I woke up one morning and knew it all. Isn’t that what our children think? Or our wives? After all, she calls me a know-it-all all the time. So she must be right. Right?
Well, yes, in some ways. And no in others. I married her, which proves I’m not entirely stupid. So at least I have that going for me.
Let me back up so you know what I’m actually talking about, because this has become a very boring and tedious morning. My real work, the paying kind, has just been pushed off another two days. Like the Secretary of Good Humor that I apparently am, I work at the pleasure of my clientele. And when they say “not today, will Friday work?” all I can do is say very loudly, under my breath: fudge. Then change the calendar.
When I went crazy, let’s see, that was late 2024, just after Trump won the election, I decided I would become a world-class graphic satirist that nobody would ever discover. I watched every move the Putz made. I made cartoons about every stupid thing he did. I couldn’t keep up. A hundred of me couldn’t have kept up.
Then I started writing short barbs to go with the visual absurdities. On and on. Day after day. And guess what, he kept doing things and I kept chasing the same diversions, the same outrage cycle, the same predictable parade of manufactured chaos.

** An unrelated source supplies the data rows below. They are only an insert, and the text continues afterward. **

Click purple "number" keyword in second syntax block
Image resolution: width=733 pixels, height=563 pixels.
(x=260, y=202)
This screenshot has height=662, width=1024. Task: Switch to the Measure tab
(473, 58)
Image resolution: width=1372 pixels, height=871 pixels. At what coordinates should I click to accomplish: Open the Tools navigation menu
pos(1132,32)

Then the lightbulb. Probably an LED, so it was blue and cold. But I understood.
I was chasing. And it was predictable. I was getting to where I could do half a dozen cartoons a week before the events even happened, because I had figured out the pattern. Which led me to a certain conclusion about myself.
I was a GOD.
Well. Maybe it wasn’t me. Maybe it was just that he’s so damn predictable.
Here’s the thing. The only memes I make now are when I’ve genuinely had enough, and I let about nine ticks go by before that happens. So that leaves the writing. And I found something surprising: I love writing. What I also found was that I had been chasing the outrage just like everybody else. Sitting here with bated breath waiting for the next diversion, the same diversion I already knew was coming, on schedule, because I’d seen it the week before.

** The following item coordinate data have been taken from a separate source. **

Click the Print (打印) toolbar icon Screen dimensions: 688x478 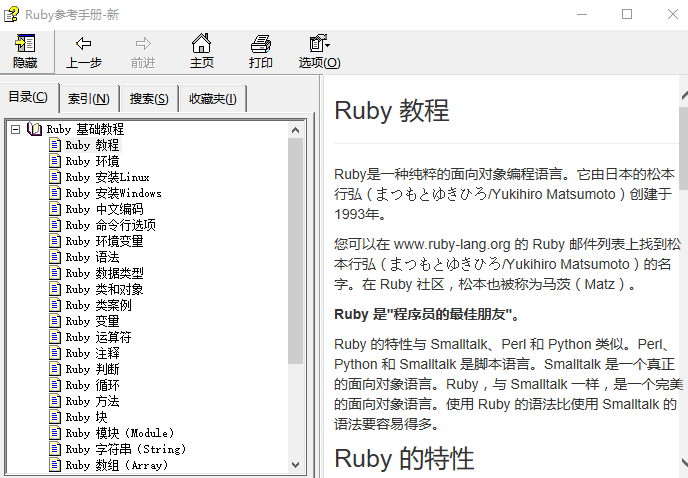coord(260,44)
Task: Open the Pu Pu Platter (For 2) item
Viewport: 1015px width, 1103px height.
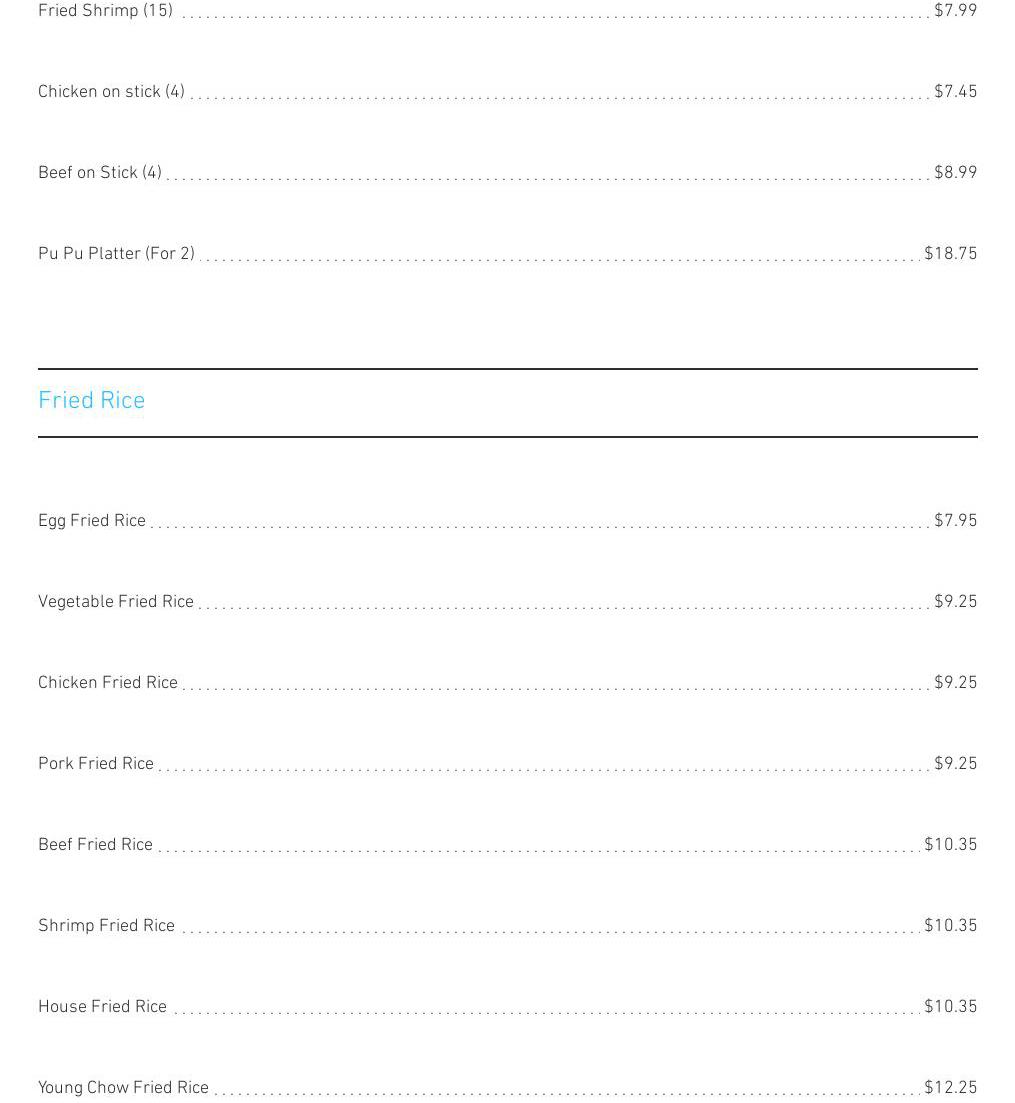Action: click(116, 254)
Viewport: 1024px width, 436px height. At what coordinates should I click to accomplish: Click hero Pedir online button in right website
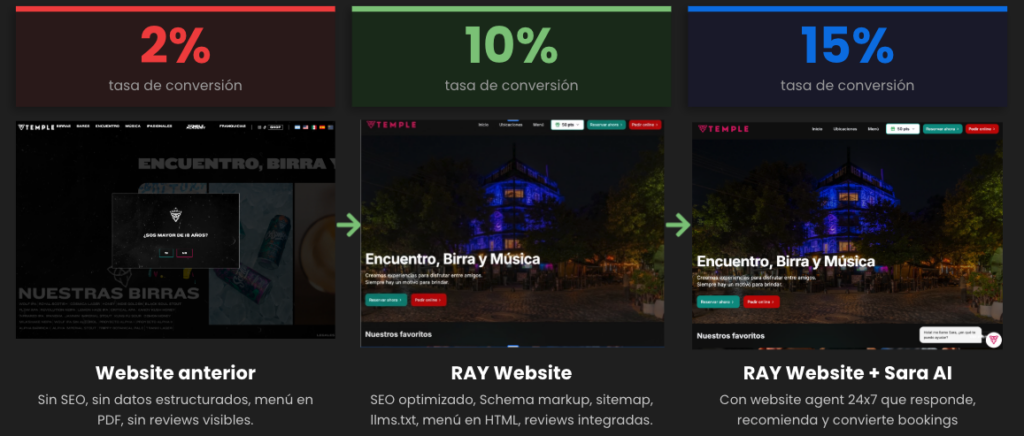pos(759,301)
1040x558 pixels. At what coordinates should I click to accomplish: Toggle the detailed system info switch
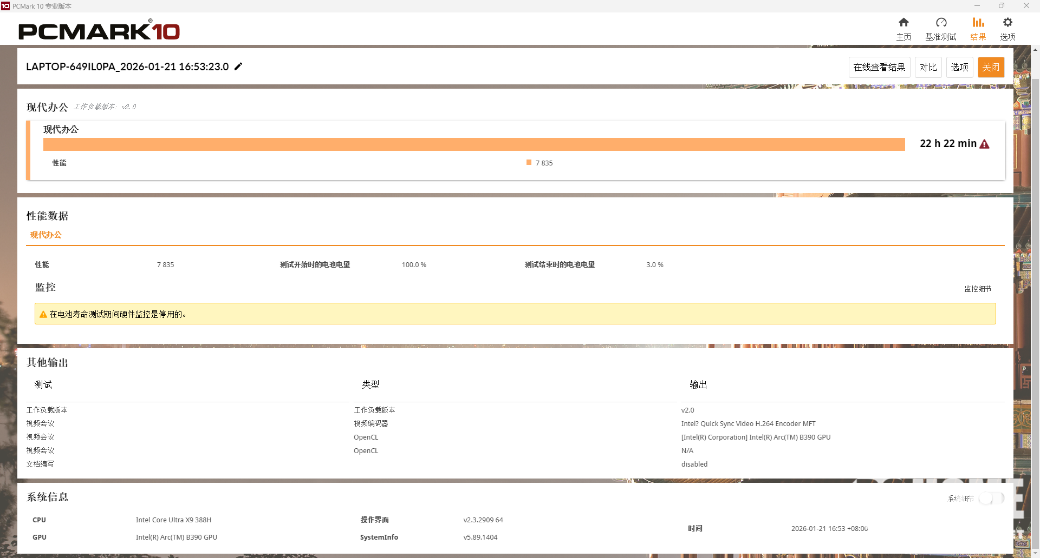click(990, 497)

Refer back to the GOD comment.
When the dust settled I realized I do my best work when I stop caring about the noise. Others have the followers. Let them write about it when it happens. I still read their work and I get ideas from it. But if I have to wade through 3,000 words to find what could have been said in one paragraph, I’m lost. What I think I can do is take that one paragraph and make it interesting. Because I found it interesting. And maybe today isn’t even the right day for it. Maybe August is when it needs to land.
So here is my secret.
For every small article, video, or post of mine you read at any given moment, there are between thirty and forty more already written, recorded, and scheduled. Because I am not chasing the noise anymore. I am trying to educate myself. And if I pass some of what I’m learning along the way, then I am a success.
How can I do this besides being a GOD? Because the Putz is so damn predictable and MAGA’s playbook is an open book. Stop fixating on the daily noise or you’ll wake up and realize they did it to you again. Step back. It’s all right there, out in the open, if you’re willing to look at the whole picture instead of the piece they’re waving in your face.
I used to say I had one goal. I was wrong. I have two.
For both you and me to think for ourselves.
Wake up and smell the jasmine. I’ve found that roses, the ones everybody tells you to stop and smell, have thorns. And thorns can be dangerous if you’re not paying attention to where you’re putting your hands.